WHAT IS REQUIRED
Recast the rows from the start through the line containing "coord(352,161)", inclusive, as a numbered list, omitting blank lines and leaving out the pictures.

GIVEN RECORDS
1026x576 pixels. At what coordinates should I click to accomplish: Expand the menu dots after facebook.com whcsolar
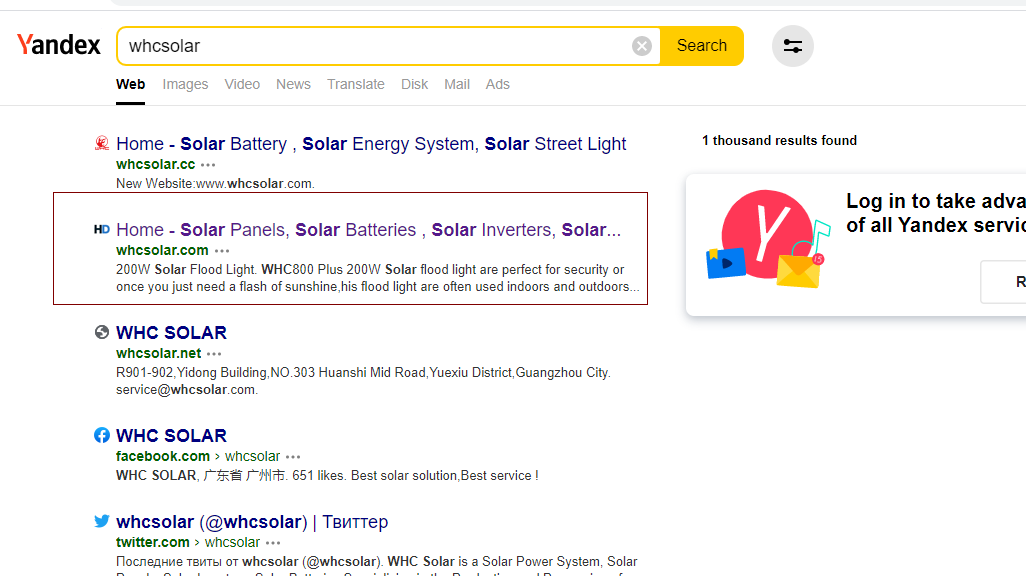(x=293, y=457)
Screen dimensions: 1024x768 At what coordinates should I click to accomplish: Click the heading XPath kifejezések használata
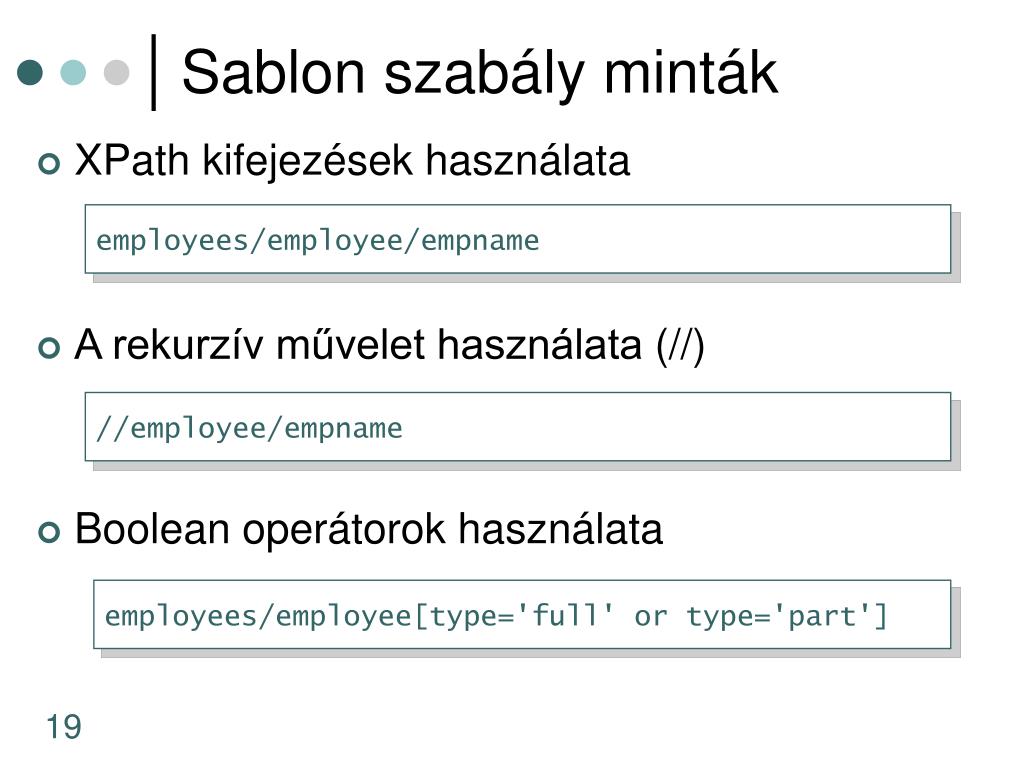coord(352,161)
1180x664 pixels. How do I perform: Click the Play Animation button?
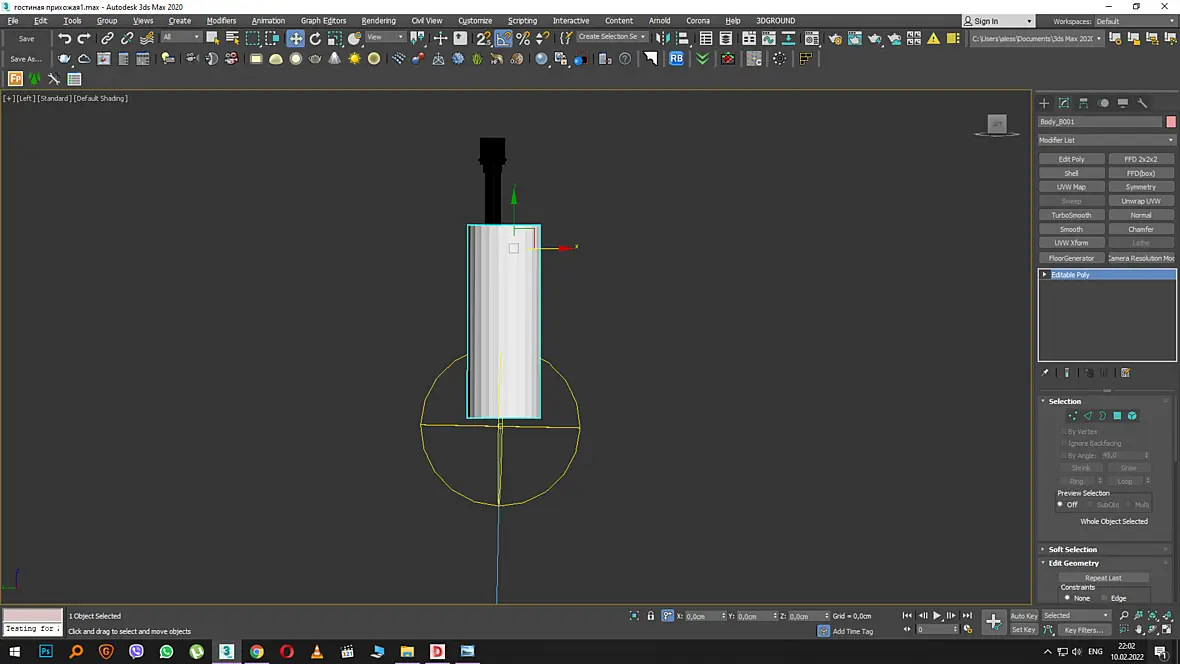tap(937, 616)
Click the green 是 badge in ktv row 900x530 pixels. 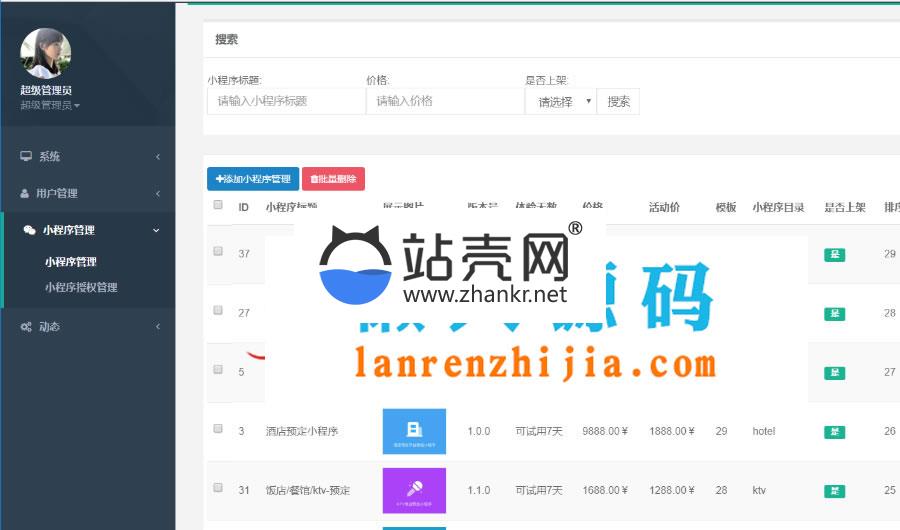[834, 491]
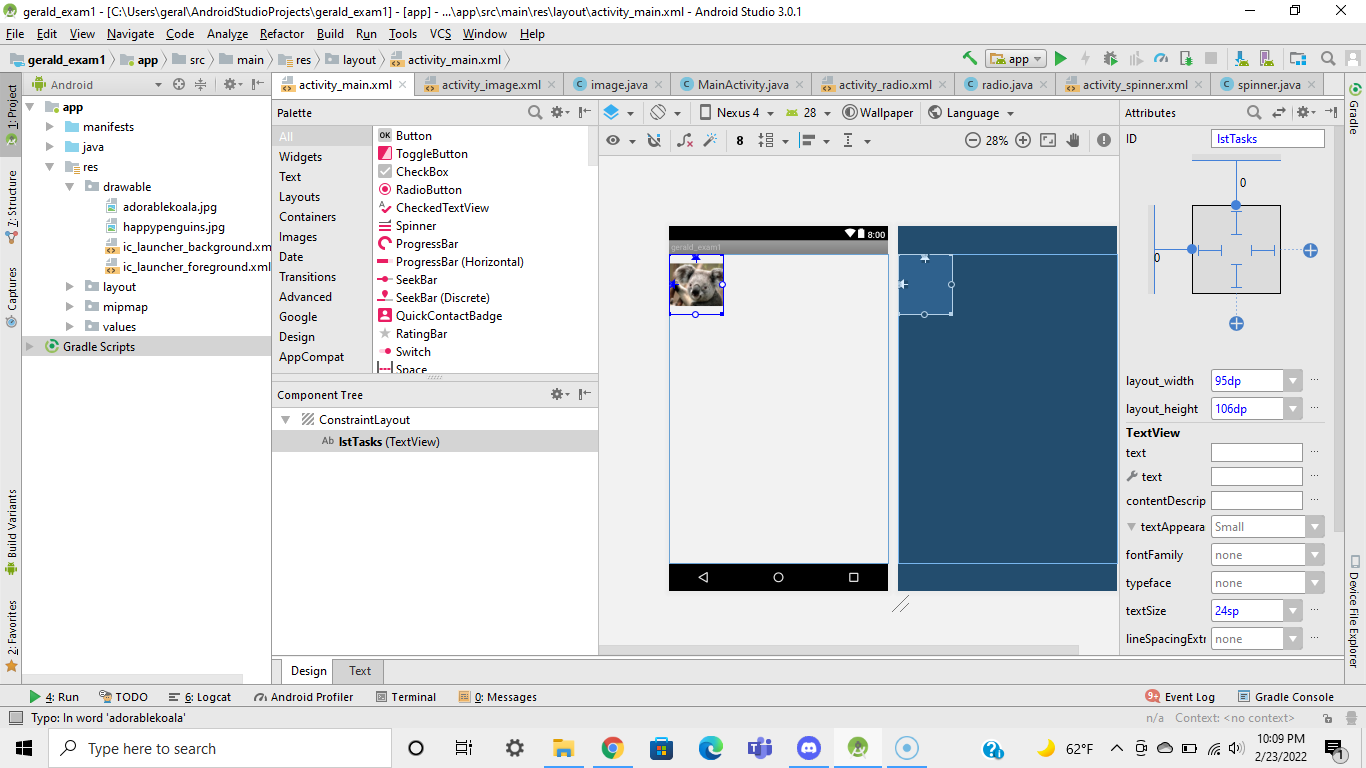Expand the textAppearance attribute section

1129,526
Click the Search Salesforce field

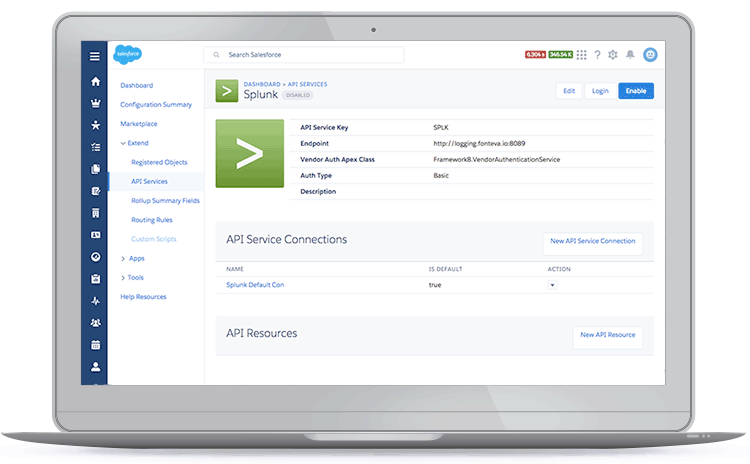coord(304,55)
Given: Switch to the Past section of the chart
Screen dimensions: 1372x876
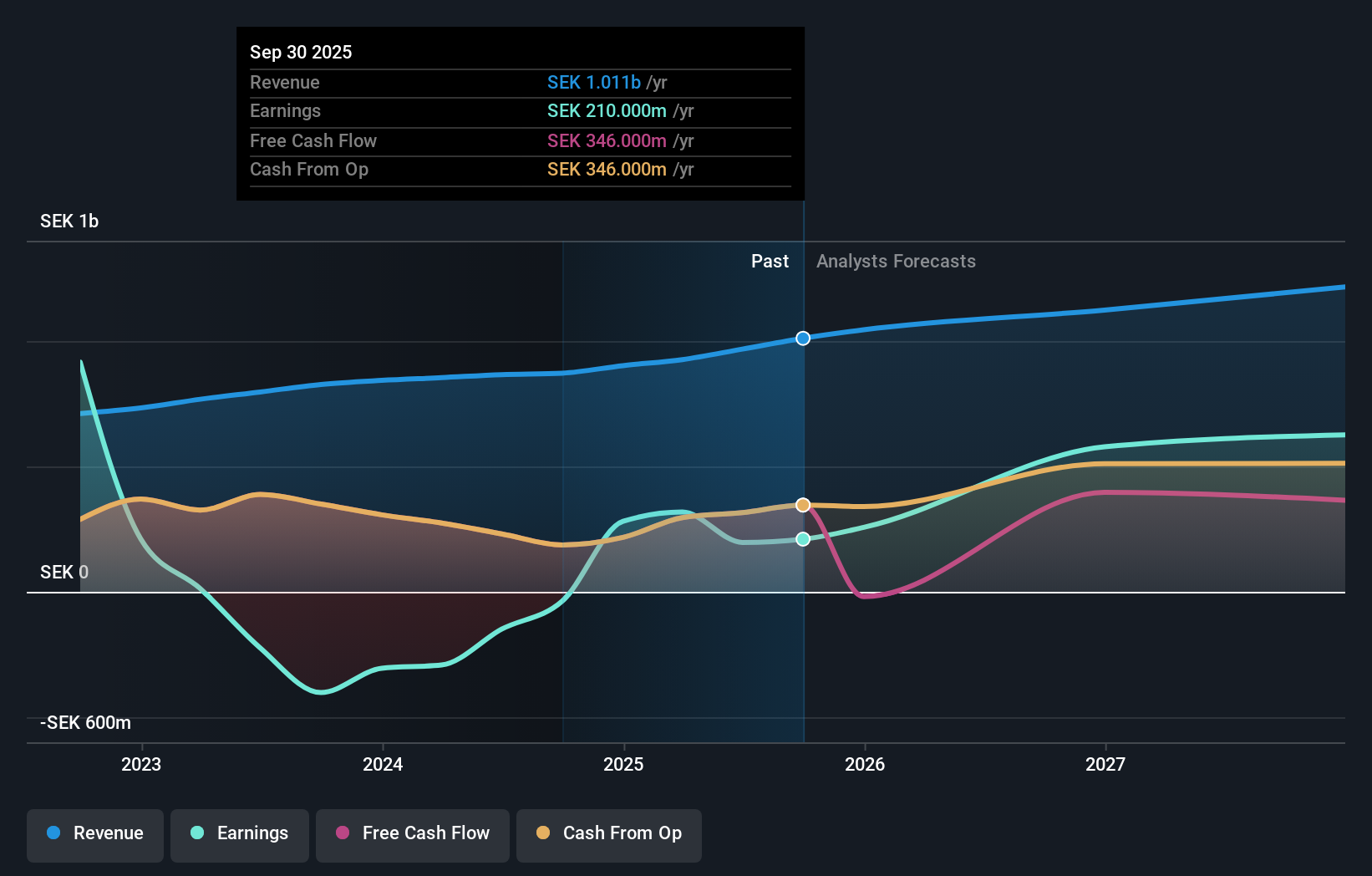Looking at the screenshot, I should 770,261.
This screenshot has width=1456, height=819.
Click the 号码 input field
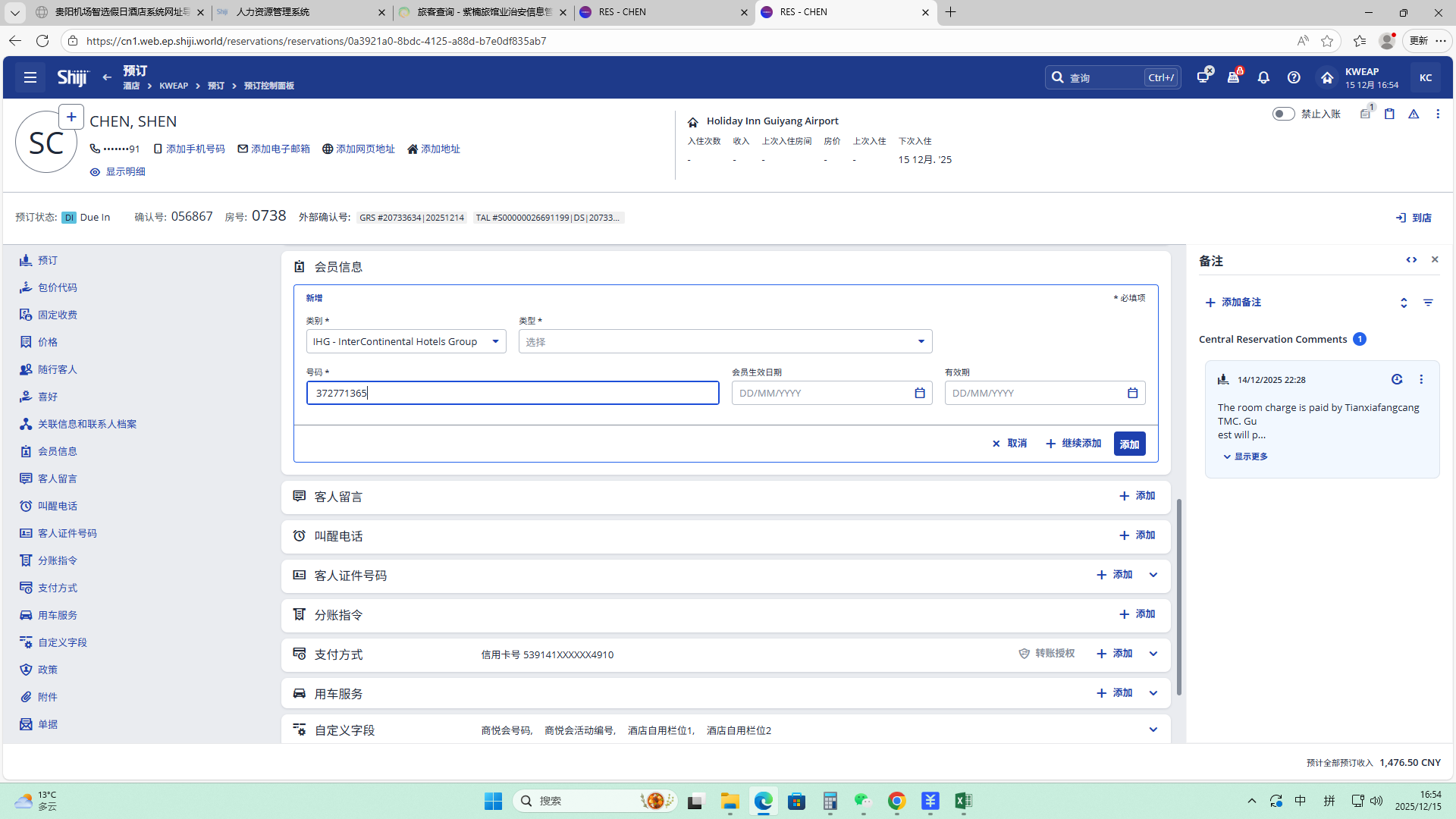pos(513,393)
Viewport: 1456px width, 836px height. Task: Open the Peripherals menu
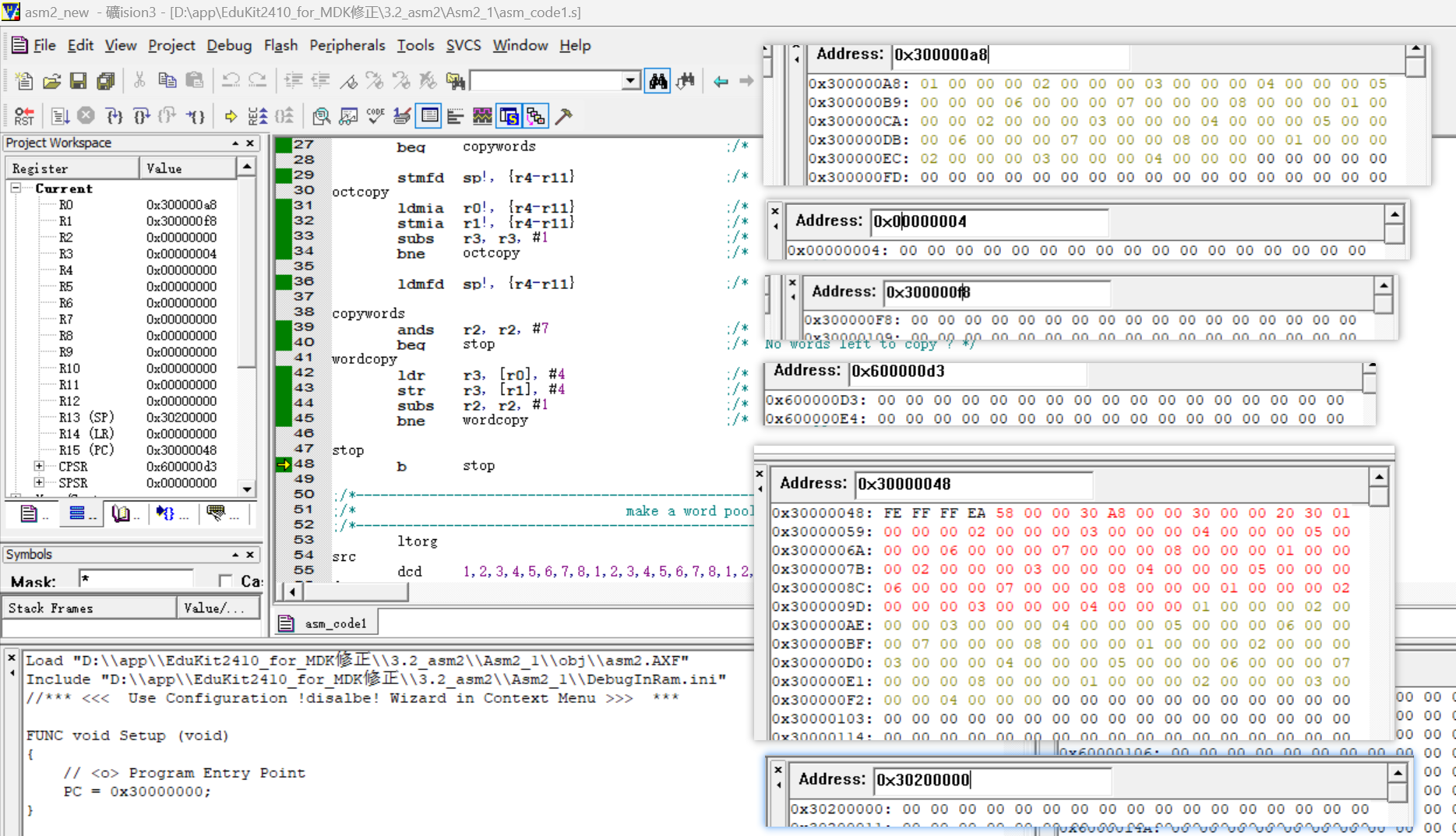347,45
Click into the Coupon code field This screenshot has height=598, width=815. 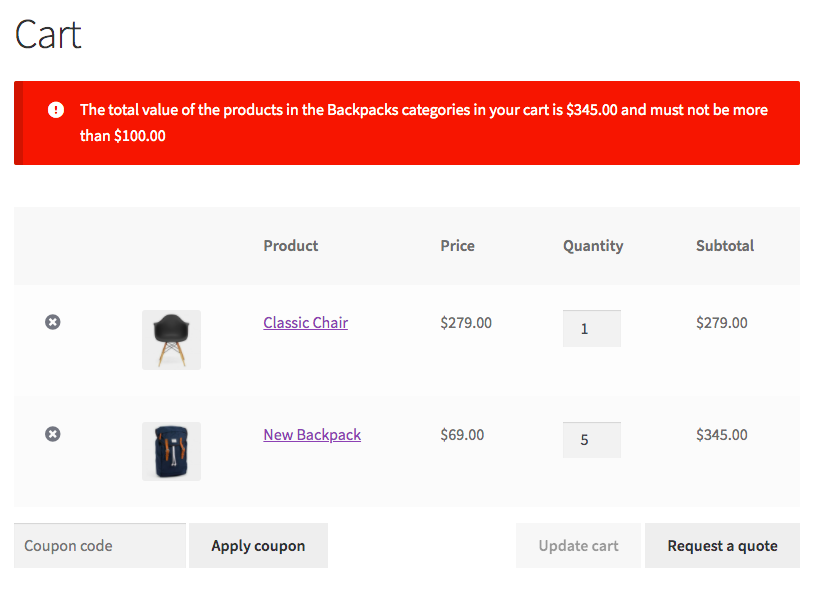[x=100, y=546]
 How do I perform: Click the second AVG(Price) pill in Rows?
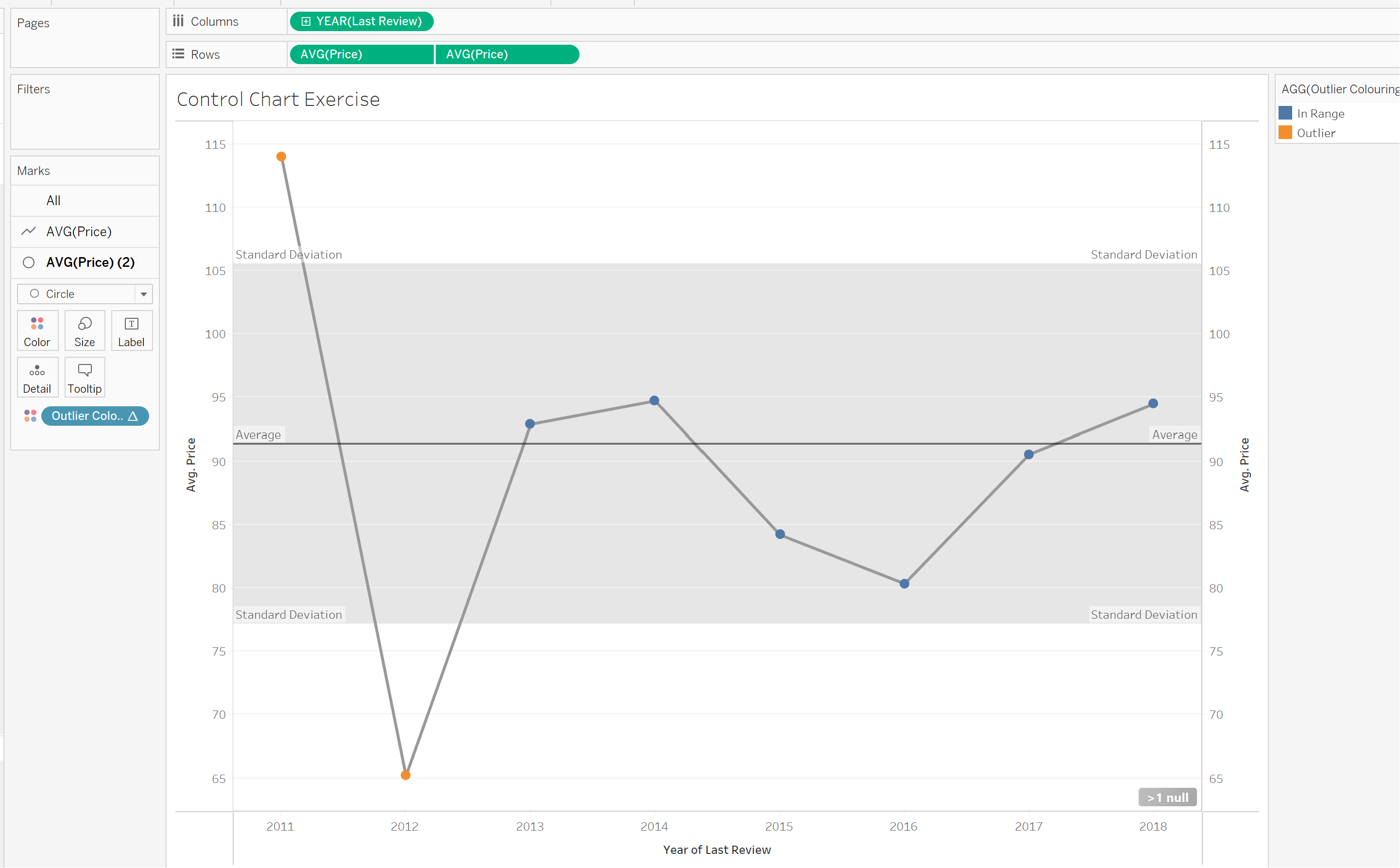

COMPLETE ANSWER
1. 1026x576 pixels. At what coordinates should I click to accomplish: Expand the menu dots after facebook.com whcsolar
2. (x=293, y=457)
3. Screen dimensions: 1024x768 At what coordinates should I click to accomplish: Click the heading XPath kifejezések használata
4. coord(352,161)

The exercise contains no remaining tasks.